Your response should be every line from the entries that includes the string "agent".

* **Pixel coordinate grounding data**

▽

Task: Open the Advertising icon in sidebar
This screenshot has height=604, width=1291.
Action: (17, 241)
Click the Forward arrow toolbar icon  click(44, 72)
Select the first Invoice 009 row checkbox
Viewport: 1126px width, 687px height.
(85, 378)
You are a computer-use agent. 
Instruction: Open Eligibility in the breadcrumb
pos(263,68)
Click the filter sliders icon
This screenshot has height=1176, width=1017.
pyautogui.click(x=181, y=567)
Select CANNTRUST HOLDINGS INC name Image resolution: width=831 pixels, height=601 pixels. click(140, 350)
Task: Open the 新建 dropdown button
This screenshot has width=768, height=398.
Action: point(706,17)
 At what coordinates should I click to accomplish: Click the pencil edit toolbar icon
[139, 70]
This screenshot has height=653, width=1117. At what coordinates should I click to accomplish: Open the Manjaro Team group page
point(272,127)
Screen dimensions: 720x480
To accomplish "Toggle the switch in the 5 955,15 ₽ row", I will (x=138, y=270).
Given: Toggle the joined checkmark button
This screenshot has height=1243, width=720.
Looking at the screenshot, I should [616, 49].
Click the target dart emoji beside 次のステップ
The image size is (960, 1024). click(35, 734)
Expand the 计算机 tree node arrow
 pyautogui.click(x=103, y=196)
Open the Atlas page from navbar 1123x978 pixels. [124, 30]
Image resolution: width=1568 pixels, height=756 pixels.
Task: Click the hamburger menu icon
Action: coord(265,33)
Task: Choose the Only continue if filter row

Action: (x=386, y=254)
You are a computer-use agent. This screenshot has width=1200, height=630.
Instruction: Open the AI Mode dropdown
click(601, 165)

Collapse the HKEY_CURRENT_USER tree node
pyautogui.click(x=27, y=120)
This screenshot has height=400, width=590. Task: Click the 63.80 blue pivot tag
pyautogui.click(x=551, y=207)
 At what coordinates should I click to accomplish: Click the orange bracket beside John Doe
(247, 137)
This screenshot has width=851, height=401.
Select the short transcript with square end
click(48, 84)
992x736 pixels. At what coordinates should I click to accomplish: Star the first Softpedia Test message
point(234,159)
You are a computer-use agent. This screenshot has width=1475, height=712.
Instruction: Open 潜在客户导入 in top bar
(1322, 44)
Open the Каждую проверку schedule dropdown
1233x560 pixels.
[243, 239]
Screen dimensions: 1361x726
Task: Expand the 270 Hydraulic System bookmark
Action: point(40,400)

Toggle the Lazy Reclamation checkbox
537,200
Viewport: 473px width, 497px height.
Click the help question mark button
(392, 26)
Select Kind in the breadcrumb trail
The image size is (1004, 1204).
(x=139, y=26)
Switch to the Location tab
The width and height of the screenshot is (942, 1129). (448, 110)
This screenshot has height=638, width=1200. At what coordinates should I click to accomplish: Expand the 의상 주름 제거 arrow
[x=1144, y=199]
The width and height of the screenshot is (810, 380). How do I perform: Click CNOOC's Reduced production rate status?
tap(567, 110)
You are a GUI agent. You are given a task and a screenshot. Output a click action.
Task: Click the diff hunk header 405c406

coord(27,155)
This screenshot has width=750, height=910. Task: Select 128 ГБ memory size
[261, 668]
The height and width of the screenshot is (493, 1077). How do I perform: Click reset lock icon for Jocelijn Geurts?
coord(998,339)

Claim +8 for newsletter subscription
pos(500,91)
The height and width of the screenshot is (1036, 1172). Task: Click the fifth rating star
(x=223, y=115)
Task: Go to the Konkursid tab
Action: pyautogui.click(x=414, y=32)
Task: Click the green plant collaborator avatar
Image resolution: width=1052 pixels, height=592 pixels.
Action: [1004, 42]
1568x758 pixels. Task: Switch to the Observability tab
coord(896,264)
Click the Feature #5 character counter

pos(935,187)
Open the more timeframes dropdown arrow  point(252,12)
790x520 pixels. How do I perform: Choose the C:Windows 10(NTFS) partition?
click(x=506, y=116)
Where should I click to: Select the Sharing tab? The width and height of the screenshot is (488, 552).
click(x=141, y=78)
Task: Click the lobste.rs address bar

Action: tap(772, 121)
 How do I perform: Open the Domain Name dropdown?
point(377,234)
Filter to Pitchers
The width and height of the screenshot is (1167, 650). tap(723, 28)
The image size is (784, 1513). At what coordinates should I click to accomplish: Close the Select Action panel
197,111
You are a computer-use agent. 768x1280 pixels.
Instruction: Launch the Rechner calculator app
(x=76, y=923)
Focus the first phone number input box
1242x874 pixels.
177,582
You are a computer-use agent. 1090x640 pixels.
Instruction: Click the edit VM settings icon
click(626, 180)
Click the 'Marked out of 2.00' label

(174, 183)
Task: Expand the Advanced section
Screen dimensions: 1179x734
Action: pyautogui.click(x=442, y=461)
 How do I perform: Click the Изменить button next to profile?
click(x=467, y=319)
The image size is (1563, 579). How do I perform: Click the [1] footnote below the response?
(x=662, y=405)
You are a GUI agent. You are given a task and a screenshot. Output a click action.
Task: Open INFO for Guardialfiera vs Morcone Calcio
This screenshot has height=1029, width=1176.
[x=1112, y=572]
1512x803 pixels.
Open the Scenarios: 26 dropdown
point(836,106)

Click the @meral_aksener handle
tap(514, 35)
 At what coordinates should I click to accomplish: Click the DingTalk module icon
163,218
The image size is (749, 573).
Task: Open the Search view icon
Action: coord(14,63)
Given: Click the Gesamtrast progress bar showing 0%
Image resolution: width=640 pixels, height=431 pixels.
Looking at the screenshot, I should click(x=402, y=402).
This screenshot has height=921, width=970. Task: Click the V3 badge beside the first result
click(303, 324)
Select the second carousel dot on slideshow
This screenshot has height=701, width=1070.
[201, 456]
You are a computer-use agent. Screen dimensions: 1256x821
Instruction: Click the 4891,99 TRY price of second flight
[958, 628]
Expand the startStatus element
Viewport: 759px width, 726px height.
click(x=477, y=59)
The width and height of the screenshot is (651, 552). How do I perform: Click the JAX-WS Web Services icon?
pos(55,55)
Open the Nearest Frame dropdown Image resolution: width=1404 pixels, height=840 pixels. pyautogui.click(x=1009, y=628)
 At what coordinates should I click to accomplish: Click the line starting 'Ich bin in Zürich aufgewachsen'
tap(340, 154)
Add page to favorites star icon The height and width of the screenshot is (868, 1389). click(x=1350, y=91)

△

* **EXERCISE RESULT**
You are a computer-use agent. 
You are a computer-use agent. This screenshot has width=1200, height=630.
You are a computer-use agent. This screenshot has width=1475, height=712.
You are a GUI agent. You are given a task and a screenshot. Output a click action.
You are a computer-use agent. 768x1280 pixels.
You are a computer-use agent. 1090x640 pixels.
You are a GUI agent. You are given a task and a screenshot. Output a click action.
You are a computer-use agent. Screen dimensions: 1256x821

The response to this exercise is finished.